___ TEXT EXTRACT ___

I'm amazed at the teams that make composite tubs for the whole car rather than steel tube in rear. Even the professional teams don't bother. It looks like an assembly/repair problem. Nothing like an Audi R8 where you un-bolt and replace the whole rear end of the car in a 10 minute pit stop. They won that race like all the others that year.

My colleague Jack has noted UW's attempt at a monocoque in '04. Jersey Tom hit the nail on the head as to why we have no made a sophmore effort at a monococque. The '04 chassis came out overweight and understiff from predicitons. This, of course, could stem from all of the issues Jersey Tom alluded to. Bad assumptions, material models, or a poor model can derail analysis. Even with good analysis, bad prepreg or poor composites manufacturing processes will get you a very large and resource intensive paper weight. Many team members have expressed a desire to revisit the monocoque, but we need to spend the time to develop both our analysis and manufacturing processes before we do another chassis.

Kevin,

The composite chassis right to the rear has its advantages. Creating hardpoints for the whole rear assembly adds a fair amount of weight. Hardpoints are pretty much where the weight was on the carbon tubs I was involved with.

I'd like to highlight my faqvourite advantage for tubs. Less parts, less work.

Most teams run with composite bodywork of some sort. In fact a lot of the "spaceframe" teams have made quite impressive fibreglass bodies. All those moulds, time and expertise is used for steel covering. That is a long way towards actually building structural composites.

I would say when UWA built its first composite car we had a history of some of the laziest bodywork on any of the cars in Oz. We never went plug, mould then part. It was always construct the mould then make the part, with at least one foam nosecone straight to part. This saved us a lot of time, but limited us to simpler shapes.

In the end we used simple shapes for our first tub (design winner US 2004), which allowed us to build the mould without the use of a plug. Prepregs were also easier than doing wet-layup, which meant more qualified monkeys available. So in one year we had completely eliminated the need for any people working on bodywork and still had the same number of people on chassis. That meant extra manpower floating around. Our first tub was as heavy as our outgoing spaceframe, but we had no extra bodywork to add so we saved a reasonable amount of weight.

Should mention that we did a fair amount of testing on the composites and our methods before employing them, but at the same time the same style of testing has been applied to all areas of the car, and has not proved to be wasted effort at any stage.

Of all the stuff UWA has tried I've always believed that the composite stuff was the most rewarding and useful work that we did.

___ ENTRIES SHOWN ___

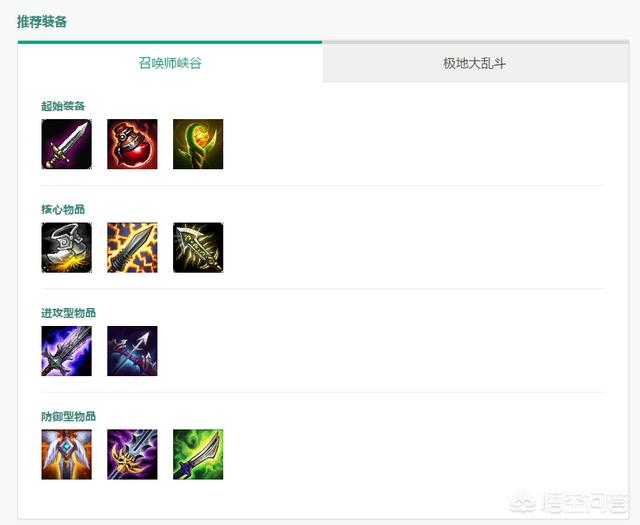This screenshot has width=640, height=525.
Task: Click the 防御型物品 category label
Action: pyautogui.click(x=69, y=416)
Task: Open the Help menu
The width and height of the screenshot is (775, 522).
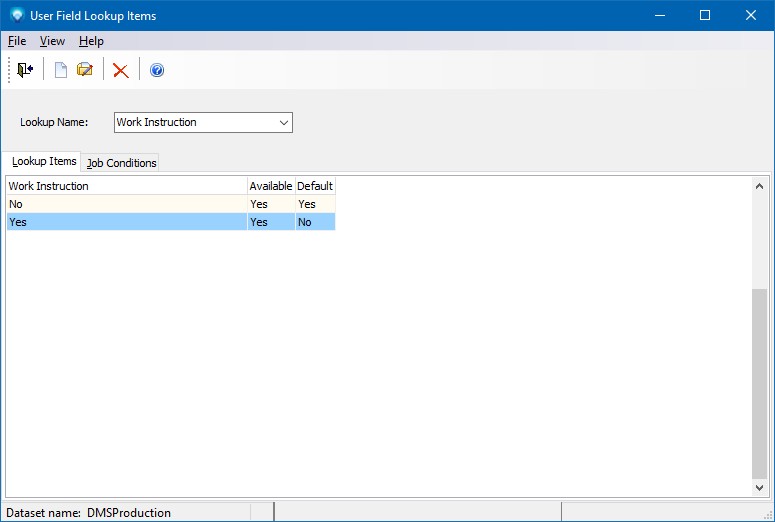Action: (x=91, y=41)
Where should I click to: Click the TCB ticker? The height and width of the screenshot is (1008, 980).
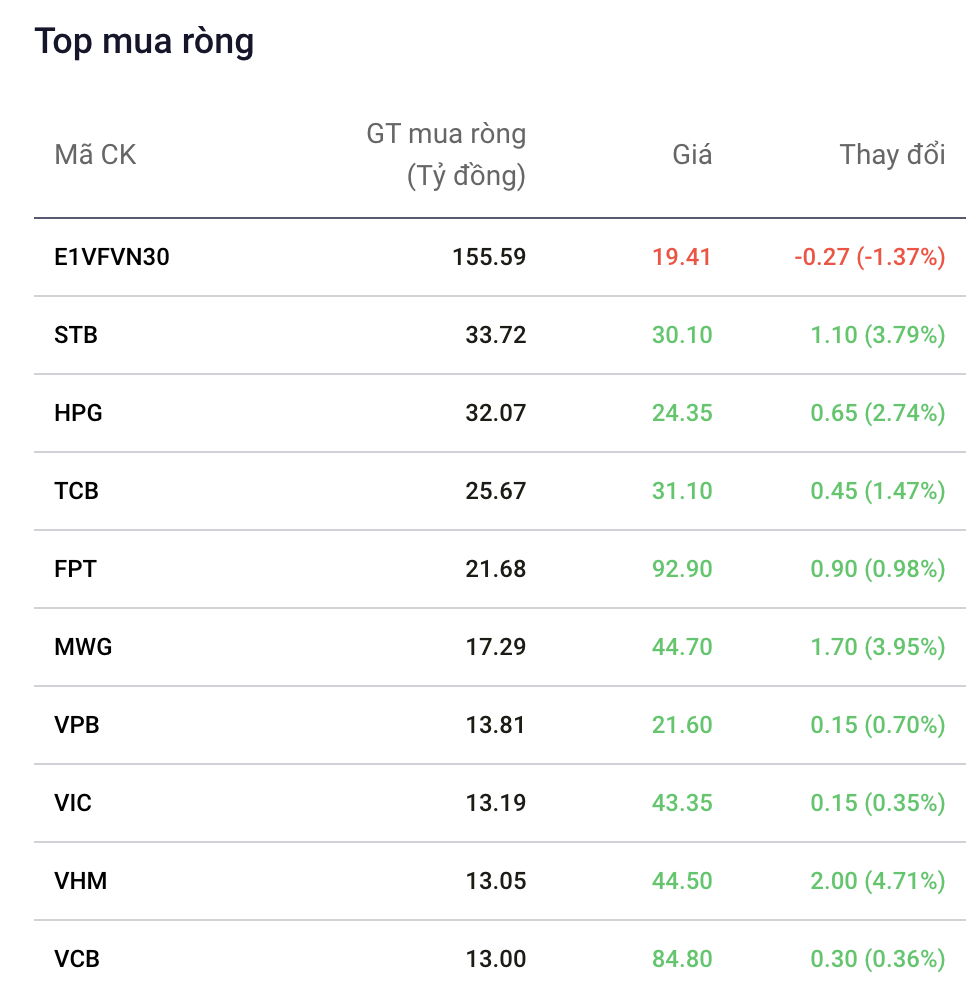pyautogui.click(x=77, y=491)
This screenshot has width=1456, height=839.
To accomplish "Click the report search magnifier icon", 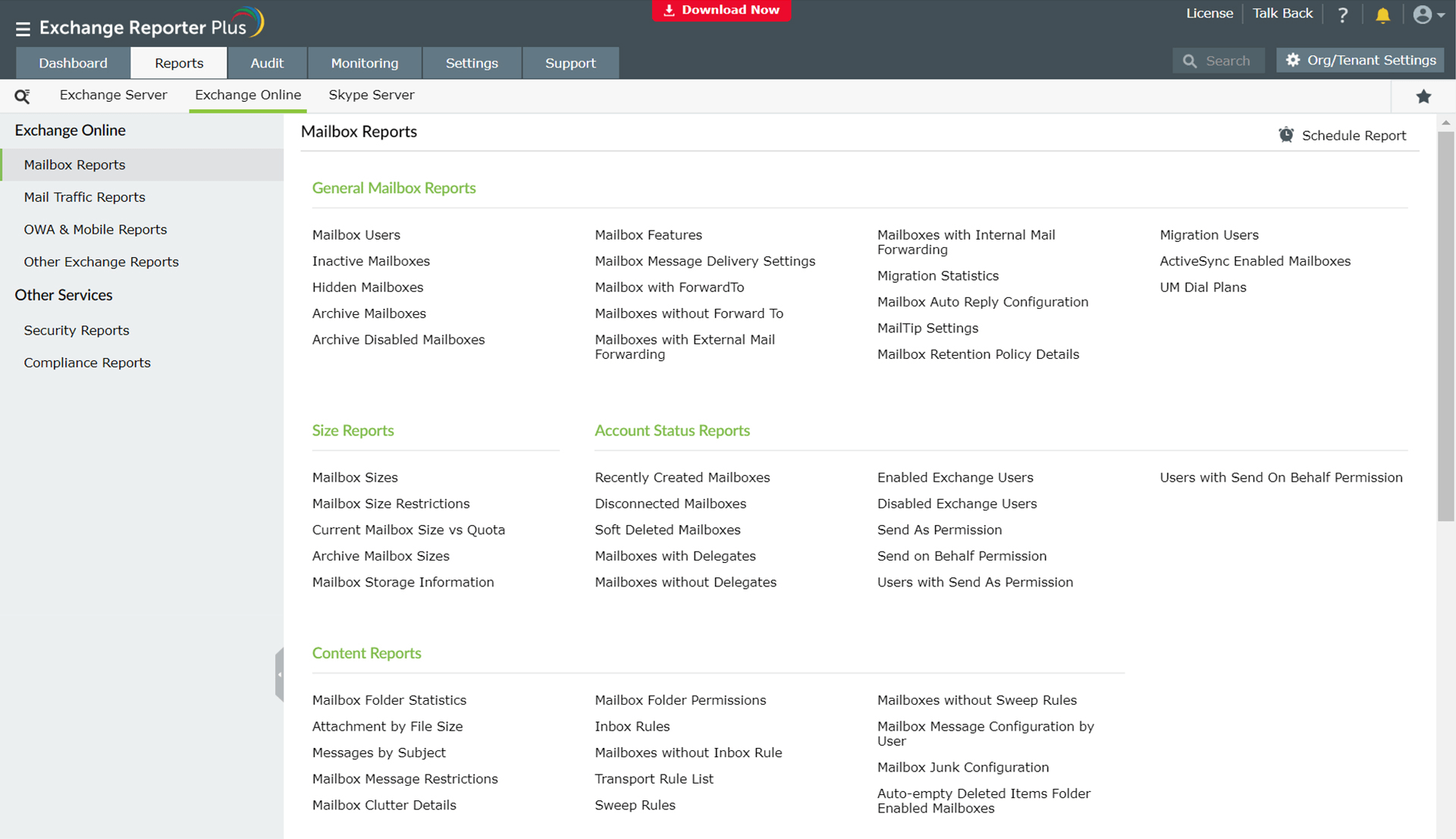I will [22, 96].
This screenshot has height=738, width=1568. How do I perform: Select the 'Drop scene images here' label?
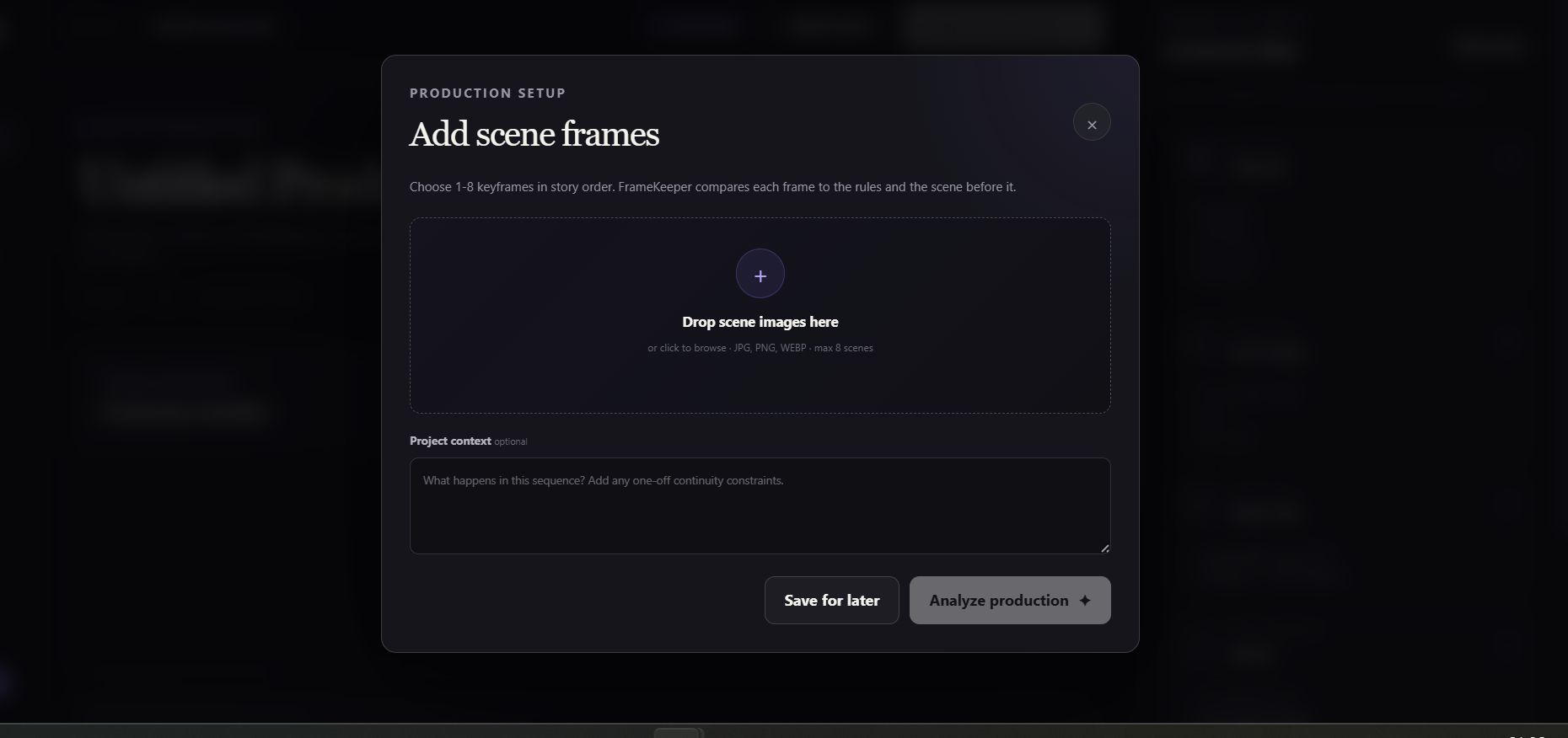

___

▸ TASKS AND EXERCISES:
• A. Repeat the passage from the composite chassis thread starting at "The composite chassis" and ending at "building structural composites.".
• B. Answer these questions from the composite chassis thread:
(i) How did the '04 UW chassis compare with predictions?
(ii) In what pit stop time can the whole rear end of an Audi R8 be replaced?
(iii) Which was easier than doing wet-layup?
The lines play no part here.

▸ ANSWERS:
• A.
The composite chassis right to the rear has its advantages. Creating hardpoints for the whole rear assembly adds a fair amount of weight. Hardpoints are pretty much where the weight was on the carbon tubs I was involved with.

I'd like to highlight my faqvourite advantage for tubs. Less parts, less work.

Most teams run with composite bodywork of some sort. In fact a lot of the "spaceframe" teams have made quite impressive fibreglass bodies. All those moulds, time and expertise is used for steel covering. That is a long way towards actually building structural composites.

• B.
(i) It came out overweight and understiff.
(ii) 10 minutes.
(iii) Prepregs.